--- START ---
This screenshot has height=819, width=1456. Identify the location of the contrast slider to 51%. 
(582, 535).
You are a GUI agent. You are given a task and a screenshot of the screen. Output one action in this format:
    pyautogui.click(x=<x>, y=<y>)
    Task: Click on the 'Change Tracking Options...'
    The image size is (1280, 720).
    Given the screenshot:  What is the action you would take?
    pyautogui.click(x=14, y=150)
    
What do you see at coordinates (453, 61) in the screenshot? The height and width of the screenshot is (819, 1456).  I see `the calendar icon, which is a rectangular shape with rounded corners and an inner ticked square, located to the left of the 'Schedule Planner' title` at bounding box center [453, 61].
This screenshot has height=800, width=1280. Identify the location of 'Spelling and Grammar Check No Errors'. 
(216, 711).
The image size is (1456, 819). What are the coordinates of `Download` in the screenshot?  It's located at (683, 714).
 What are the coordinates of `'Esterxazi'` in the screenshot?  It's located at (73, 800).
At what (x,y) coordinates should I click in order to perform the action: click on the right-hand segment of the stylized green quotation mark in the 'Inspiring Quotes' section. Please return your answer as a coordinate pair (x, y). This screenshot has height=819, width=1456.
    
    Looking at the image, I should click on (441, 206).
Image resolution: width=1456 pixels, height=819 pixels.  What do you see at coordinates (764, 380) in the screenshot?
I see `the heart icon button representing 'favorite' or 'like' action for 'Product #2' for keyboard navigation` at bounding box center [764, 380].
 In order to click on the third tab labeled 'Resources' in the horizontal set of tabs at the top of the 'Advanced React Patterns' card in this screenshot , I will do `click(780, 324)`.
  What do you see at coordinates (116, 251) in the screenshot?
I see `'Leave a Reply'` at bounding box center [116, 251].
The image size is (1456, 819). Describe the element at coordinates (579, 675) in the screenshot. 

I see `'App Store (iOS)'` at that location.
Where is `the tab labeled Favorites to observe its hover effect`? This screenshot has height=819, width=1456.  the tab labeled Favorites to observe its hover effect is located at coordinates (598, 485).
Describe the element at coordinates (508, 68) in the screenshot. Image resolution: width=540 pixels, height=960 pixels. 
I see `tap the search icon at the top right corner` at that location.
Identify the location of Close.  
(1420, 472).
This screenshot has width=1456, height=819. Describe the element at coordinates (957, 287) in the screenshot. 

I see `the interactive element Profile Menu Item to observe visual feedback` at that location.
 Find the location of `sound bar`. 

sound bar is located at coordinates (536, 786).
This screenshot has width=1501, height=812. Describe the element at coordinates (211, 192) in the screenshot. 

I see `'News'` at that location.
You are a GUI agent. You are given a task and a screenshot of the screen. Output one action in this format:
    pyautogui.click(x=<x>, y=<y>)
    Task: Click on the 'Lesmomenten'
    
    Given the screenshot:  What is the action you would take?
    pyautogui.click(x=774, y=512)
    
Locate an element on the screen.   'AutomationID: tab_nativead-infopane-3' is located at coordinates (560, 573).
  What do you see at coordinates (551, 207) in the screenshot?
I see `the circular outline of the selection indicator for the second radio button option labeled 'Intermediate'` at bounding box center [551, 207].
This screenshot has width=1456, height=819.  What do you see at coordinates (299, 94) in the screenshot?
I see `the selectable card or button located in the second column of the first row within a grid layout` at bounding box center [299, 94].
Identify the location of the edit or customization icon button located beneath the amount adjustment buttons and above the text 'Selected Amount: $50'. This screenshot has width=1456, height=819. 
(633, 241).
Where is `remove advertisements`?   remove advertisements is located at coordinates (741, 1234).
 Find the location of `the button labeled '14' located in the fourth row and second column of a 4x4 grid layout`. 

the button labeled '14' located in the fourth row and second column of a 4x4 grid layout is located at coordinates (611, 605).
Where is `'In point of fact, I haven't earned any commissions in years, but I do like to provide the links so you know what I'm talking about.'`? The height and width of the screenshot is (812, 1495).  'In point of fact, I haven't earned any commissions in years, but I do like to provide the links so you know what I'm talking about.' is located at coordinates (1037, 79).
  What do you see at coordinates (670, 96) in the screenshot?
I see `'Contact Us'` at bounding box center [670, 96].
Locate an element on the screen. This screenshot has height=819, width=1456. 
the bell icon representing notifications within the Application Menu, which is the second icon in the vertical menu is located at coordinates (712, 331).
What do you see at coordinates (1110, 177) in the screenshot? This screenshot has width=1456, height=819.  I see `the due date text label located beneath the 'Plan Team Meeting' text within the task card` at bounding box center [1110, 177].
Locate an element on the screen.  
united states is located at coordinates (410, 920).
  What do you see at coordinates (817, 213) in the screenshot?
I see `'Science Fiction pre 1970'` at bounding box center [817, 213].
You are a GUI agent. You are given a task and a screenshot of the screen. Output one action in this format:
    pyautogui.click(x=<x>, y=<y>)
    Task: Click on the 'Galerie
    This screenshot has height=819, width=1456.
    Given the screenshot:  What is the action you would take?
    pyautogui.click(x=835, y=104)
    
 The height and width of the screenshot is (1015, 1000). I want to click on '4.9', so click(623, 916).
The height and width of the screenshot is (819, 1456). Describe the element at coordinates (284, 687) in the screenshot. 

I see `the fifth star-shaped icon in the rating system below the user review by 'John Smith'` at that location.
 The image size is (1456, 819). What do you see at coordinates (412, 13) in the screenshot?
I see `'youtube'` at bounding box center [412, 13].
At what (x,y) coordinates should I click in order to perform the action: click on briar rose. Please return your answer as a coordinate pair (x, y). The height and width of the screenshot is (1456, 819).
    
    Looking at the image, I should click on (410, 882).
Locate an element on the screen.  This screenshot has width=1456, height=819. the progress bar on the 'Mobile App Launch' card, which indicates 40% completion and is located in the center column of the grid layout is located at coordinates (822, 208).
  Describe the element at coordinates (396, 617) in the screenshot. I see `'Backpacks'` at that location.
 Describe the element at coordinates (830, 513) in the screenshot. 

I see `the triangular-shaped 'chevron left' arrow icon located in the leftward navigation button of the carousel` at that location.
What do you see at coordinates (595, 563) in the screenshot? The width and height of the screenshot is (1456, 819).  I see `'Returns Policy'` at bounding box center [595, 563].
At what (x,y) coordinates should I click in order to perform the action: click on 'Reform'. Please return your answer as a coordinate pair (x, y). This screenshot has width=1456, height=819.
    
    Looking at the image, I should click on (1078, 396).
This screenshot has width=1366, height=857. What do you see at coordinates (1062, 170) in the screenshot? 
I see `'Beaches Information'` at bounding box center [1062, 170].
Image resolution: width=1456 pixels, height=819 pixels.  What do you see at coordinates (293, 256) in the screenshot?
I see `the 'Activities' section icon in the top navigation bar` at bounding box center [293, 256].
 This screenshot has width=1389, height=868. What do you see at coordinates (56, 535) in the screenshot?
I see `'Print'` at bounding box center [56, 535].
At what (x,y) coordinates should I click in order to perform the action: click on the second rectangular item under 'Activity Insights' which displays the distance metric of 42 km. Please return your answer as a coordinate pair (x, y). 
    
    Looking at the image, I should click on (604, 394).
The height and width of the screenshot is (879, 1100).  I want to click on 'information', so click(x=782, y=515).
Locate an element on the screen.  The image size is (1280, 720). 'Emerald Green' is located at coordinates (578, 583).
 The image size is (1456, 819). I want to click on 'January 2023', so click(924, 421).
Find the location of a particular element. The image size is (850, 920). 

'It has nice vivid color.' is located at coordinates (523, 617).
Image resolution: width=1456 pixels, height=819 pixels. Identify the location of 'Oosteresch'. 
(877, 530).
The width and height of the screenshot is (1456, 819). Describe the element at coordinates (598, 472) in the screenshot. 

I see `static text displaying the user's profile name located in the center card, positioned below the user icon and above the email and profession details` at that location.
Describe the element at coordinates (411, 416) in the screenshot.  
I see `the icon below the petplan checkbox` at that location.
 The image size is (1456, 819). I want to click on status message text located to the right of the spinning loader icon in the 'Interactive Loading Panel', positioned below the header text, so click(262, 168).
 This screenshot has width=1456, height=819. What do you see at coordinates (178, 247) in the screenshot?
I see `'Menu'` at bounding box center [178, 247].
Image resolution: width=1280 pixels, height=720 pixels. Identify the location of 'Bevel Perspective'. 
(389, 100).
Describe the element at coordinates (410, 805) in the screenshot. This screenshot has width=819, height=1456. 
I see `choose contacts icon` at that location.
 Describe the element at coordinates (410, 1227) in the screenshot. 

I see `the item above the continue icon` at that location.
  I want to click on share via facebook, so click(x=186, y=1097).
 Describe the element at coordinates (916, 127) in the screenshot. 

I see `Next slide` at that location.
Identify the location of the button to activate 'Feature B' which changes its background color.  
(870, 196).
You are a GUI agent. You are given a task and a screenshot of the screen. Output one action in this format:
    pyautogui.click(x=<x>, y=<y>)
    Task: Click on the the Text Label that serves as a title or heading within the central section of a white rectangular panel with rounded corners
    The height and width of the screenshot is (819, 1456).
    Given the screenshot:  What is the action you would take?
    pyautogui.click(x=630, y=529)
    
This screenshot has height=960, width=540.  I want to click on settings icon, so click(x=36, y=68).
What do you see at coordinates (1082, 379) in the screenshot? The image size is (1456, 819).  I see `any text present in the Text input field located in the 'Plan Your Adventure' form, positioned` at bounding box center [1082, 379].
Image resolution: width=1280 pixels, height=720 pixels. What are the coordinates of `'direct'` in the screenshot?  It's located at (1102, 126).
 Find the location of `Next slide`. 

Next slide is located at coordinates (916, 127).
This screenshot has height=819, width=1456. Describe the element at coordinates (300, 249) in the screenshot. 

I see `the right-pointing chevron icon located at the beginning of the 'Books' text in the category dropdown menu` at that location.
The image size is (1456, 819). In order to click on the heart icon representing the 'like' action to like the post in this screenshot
--- END ---
• PROMPT:
Copy the data from the line that contains "Describe the element at coordinates (410, 805)" through the line that contains "pyautogui.click(x=630, y=529)", inclusive, with no changes.

• FULL ANSWER:
Describe the element at coordinates (410, 805) in the screenshot. This screenshot has width=819, height=1456. 
I see `choose contacts icon` at that location.
 Describe the element at coordinates (410, 1227) in the screenshot. 

I see `the item above the continue icon` at that location.
  I want to click on share via facebook, so click(x=186, y=1097).
 Describe the element at coordinates (916, 127) in the screenshot. 

I see `Next slide` at that location.
Identify the location of the button to activate 'Feature B' which changes its background color.  
(870, 196).
You are a GUI agent. You are given a task and a screenshot of the screen. Output one action in this format:
    pyautogui.click(x=<x>, y=<y>)
    Task: Click on the the Text Label that serves as a title or heading within the central section of a white rectangular panel with rounded corners
    The height and width of the screenshot is (819, 1456).
    Given the screenshot:  What is the action you would take?
    pyautogui.click(x=630, y=529)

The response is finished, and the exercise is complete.